++++ TEXT PASSAGE ++++

Memory leaks 101: Objects anchored by event generators

 

This problem actually comes up pretty often so I thought I'd write a little article about it, and a couple of approaches to solving it. 

Basically any time you take an object "Your Object" whose life you want the GC to manage and then create a reference to it from a long lived object you’ve “anchored” the thing and now it will never go away unless you take special steps to do so. The most common case where this happens is where Your Object registers for events from some global event generator that never goes away. Now Your Object won’t go away and neither will anything that it references.

++++ DATASET EXCERPT ++++

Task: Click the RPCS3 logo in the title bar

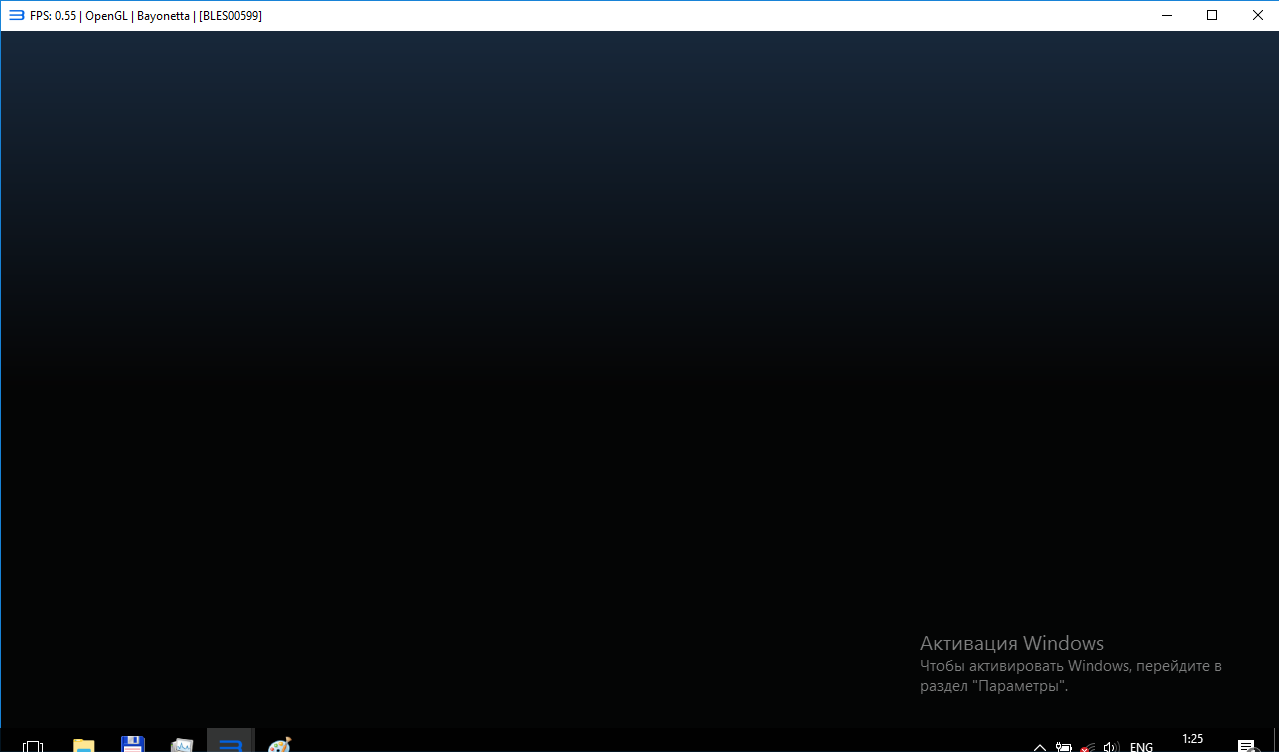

++++

> **DIRECTIONS FOR THIS TASK**
Write out the memory leaks text word for word, from its title to its final sentence.

> **COMPLETE RESPONSE**
Memory leaks 101: Objects anchored by event generators

 

This problem actually comes up pretty often so I thought I'd write a little article about it, and a couple of approaches to solving it. 

Basically any time you take an object "Your Object" whose life you want the GC to manage and then create a reference to it from a long lived object you’ve “anchored” the thing and now it will never go away unless you take special steps to do so. The most common case where this happens is where Your Object registers for events from some global event generator that never goes away. Now Your Object won’t go away and neither will anything that it references.